E il campanello squillò, lieve, quasi timido, eppure insistente: come quella volta.

— Ah, no, questa volta non si apre davvero, in casa mia.

Ferma e tesa stette ad ascoltare: il campanello non suonò oltre, ed ella si rassicurò, ma non poté riprendere riposo. Sentiva che qualcuno era sempre davanti alla sua porta, e l’aspettava. Più che inquieta, sdegnata, si alzò, uscì nel corridoio, e si mise anche lei ad origliare piegata sul catenaccio ben chiuso della porta. Ed ecco le scoppiò sul viso, come un petardo innocuo, un nuovo squillo del campanello: questa volta era la realtà; ed ella non aveva paura della realtà.
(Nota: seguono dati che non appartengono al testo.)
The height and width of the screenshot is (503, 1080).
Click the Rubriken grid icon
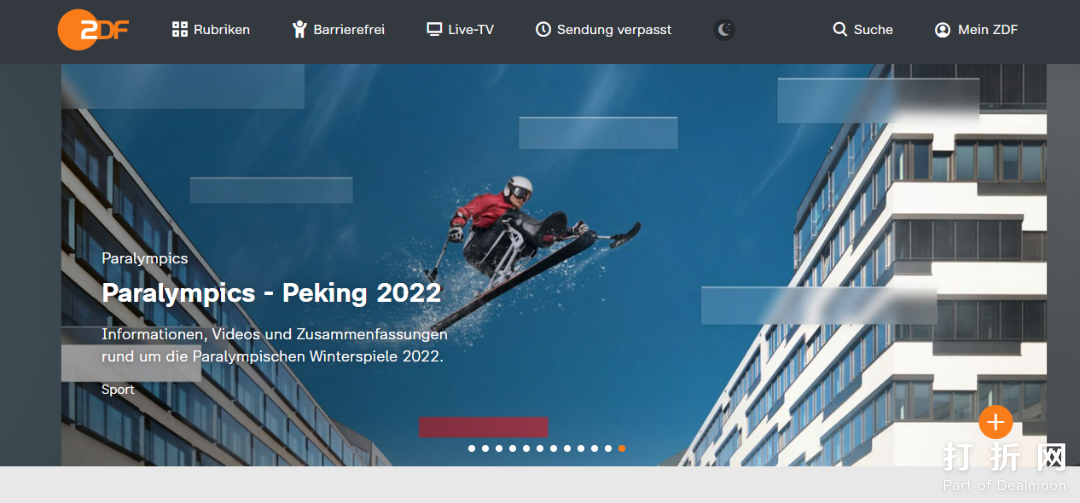pos(180,29)
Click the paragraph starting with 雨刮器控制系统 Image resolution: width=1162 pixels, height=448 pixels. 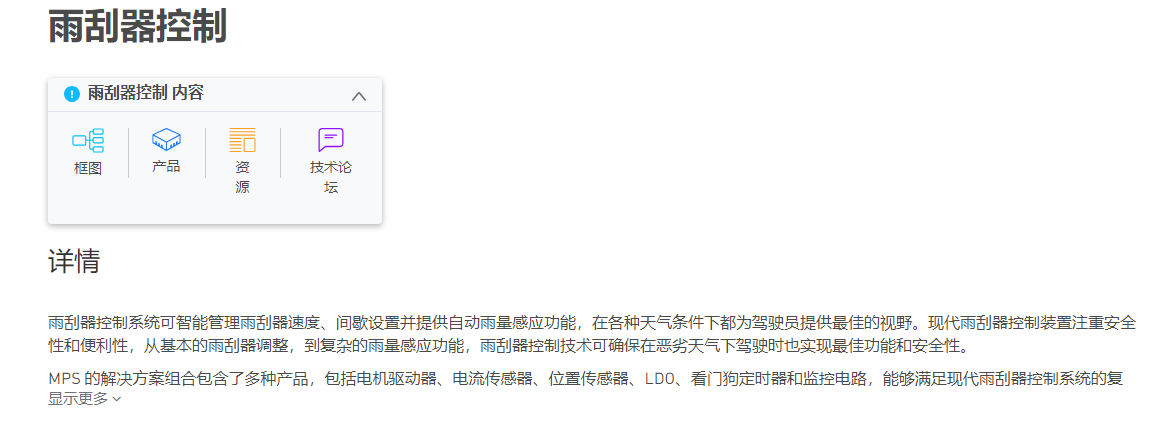(592, 334)

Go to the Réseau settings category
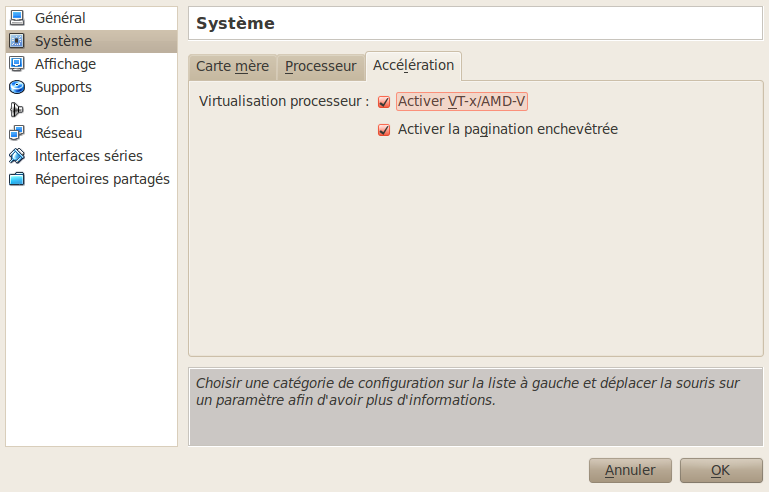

Socchiuse: la realtà era lì, dietro la sbarra grigia dell’apertura del battente, nella figura alta e grossa della signora Giulia, tutta lucida nel cappotto di raso nero ondulato di frange e svolazzi: il cappellino bianco alla moda, sui capelli neri oleosi di cattiva tintura, rendeva più grottesco il suo grande viso rosso bitorzoluto, col naso costellato di puntini neri: ma ogni cosa era rischiarata e quasi cancellata dal viso buono dai grandi occhi di perfetto colore azzurro.